Still, some combination of a color keyer, such as Keylight, and a hi-con luminance matte pass or a garbage matte, as needed, can remove the existing sky in your shot, leaving nice edges around the foreground.
The first step of sky replacement is to remove the existing "sky" (which may include other items at infinite distance, such as buildings and clouds) by developing a matte for it. As you do this, place the replacement sky in the background. A sky matte typically doesn't have to be as exacting as a bluescreen key, because the replacement sky often bears a resemblance to the source (see Figure 9).
Figure 9 This rather poor bluescreen matte is acceptable for this type of shot because the color range and contrast of the target background are not so different from the source. The holes in the matte are the result of reflected sky color in the highlights of the foreground; this looks acceptable in the final shot.
Infinite Depth
A locked-off shot can be completed with the creation of the matte and a color match to the new sky. If there's camera movement in the shot, however, you might assume that a 3D track is needed to add a proper new sky element. Typically, that's overkill.
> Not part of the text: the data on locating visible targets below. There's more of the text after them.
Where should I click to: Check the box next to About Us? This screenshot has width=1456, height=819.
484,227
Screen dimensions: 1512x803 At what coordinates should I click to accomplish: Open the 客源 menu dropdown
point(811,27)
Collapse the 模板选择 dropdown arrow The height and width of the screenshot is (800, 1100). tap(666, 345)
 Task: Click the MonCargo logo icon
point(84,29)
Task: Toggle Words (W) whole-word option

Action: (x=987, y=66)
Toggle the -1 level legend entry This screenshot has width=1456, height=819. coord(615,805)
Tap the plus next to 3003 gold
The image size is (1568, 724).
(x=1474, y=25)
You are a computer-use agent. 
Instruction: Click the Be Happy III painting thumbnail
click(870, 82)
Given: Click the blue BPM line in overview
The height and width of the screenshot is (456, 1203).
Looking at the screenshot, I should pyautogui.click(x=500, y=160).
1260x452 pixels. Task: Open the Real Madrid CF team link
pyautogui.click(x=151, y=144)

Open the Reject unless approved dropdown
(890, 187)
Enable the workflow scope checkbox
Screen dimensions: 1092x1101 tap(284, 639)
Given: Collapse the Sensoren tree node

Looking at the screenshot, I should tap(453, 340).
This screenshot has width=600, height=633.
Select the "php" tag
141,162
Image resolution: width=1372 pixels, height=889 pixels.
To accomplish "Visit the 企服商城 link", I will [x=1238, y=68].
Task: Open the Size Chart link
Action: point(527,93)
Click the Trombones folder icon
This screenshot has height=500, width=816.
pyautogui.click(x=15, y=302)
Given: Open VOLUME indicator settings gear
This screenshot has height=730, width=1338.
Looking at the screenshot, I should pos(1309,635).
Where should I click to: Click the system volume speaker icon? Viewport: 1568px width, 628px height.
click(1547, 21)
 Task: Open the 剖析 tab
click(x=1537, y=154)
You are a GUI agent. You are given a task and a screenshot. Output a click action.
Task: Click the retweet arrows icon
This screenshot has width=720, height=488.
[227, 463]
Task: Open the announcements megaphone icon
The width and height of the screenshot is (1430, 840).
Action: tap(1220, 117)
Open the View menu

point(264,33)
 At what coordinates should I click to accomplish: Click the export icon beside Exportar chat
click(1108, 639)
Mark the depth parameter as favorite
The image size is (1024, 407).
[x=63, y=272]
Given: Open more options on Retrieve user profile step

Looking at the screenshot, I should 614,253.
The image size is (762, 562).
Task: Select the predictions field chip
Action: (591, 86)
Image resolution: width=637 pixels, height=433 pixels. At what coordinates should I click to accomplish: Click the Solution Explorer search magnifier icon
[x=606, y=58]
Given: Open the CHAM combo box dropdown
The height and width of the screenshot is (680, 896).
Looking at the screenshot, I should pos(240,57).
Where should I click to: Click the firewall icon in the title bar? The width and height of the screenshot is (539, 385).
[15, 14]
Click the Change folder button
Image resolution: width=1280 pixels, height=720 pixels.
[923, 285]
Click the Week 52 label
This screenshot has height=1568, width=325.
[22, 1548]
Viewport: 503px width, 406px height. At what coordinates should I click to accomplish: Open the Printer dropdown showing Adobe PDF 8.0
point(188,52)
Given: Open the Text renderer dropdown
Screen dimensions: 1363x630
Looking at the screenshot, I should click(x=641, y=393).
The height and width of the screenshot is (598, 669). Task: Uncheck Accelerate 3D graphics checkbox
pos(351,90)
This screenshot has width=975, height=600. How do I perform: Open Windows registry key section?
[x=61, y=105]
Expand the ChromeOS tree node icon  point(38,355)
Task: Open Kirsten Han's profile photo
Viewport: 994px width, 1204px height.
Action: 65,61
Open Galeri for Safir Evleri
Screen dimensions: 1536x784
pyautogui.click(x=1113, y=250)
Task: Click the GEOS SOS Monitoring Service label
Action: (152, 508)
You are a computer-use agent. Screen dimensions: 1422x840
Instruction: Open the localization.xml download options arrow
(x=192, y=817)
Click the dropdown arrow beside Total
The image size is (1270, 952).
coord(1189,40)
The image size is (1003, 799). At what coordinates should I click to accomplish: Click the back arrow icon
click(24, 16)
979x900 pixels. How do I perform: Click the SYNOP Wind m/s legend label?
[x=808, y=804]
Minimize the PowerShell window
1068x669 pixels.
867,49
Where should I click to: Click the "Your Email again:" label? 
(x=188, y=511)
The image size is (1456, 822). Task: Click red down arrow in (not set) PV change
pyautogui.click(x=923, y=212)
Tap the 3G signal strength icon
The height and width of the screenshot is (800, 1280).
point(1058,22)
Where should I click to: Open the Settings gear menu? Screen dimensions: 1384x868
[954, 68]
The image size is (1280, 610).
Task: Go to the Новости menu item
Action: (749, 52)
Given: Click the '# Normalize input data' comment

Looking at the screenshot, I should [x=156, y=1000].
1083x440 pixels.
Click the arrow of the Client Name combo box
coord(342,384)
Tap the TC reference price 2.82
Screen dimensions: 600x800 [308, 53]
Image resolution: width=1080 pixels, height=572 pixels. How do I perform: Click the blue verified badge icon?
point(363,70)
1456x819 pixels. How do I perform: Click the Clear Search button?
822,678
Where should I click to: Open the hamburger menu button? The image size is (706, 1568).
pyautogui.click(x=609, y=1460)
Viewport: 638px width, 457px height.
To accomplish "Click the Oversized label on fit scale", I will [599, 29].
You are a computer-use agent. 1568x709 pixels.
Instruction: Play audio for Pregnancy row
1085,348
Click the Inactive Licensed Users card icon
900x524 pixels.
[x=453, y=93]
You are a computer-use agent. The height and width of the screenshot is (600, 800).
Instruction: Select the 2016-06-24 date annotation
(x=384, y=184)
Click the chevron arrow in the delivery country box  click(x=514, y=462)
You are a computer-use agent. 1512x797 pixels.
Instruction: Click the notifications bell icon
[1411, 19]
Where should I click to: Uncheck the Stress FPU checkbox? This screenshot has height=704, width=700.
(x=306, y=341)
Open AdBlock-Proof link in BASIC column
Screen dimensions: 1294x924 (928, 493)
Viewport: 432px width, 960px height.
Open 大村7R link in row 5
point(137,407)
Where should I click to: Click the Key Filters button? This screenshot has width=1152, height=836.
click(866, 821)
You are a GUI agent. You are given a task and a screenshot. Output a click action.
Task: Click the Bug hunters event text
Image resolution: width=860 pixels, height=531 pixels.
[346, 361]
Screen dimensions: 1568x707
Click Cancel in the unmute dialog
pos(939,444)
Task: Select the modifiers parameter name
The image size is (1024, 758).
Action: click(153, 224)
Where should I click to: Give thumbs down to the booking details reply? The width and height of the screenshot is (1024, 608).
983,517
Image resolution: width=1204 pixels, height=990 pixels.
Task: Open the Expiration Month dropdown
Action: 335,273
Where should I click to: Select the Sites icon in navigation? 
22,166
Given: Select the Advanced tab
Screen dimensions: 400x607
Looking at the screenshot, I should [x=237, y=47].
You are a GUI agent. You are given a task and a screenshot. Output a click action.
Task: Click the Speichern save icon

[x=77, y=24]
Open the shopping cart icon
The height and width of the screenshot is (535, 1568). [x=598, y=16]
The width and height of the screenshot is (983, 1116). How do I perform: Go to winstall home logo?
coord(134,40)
Instead, consider these options:
- When matching motion from the original shot, if anything in the source sky can be tracked, by all means track the source.
- If only your foreground can be tracked, apply a track to a 3D camera: Move the replacement sky to the distant background (via a Z Position value well into four or five digits, depending on camera settings). Scale up to compensate for the distance. This is all done by eye.
- A push or zoom shot may be more easily re-created using a tracked 3D camera.
The basic phenomenon to re-create is that scenery at infinite distance moves less than objects in the foreground. This is the parallax effect, which is less pronounced with a long, telephoto lens, and much more obvious with a wide angle. For the match in Figure 8, a still shot (no perspective) was skewed to match the correct angle and tracked in 2D; the lens angle was long enough and the shot brief enough that they got away with it.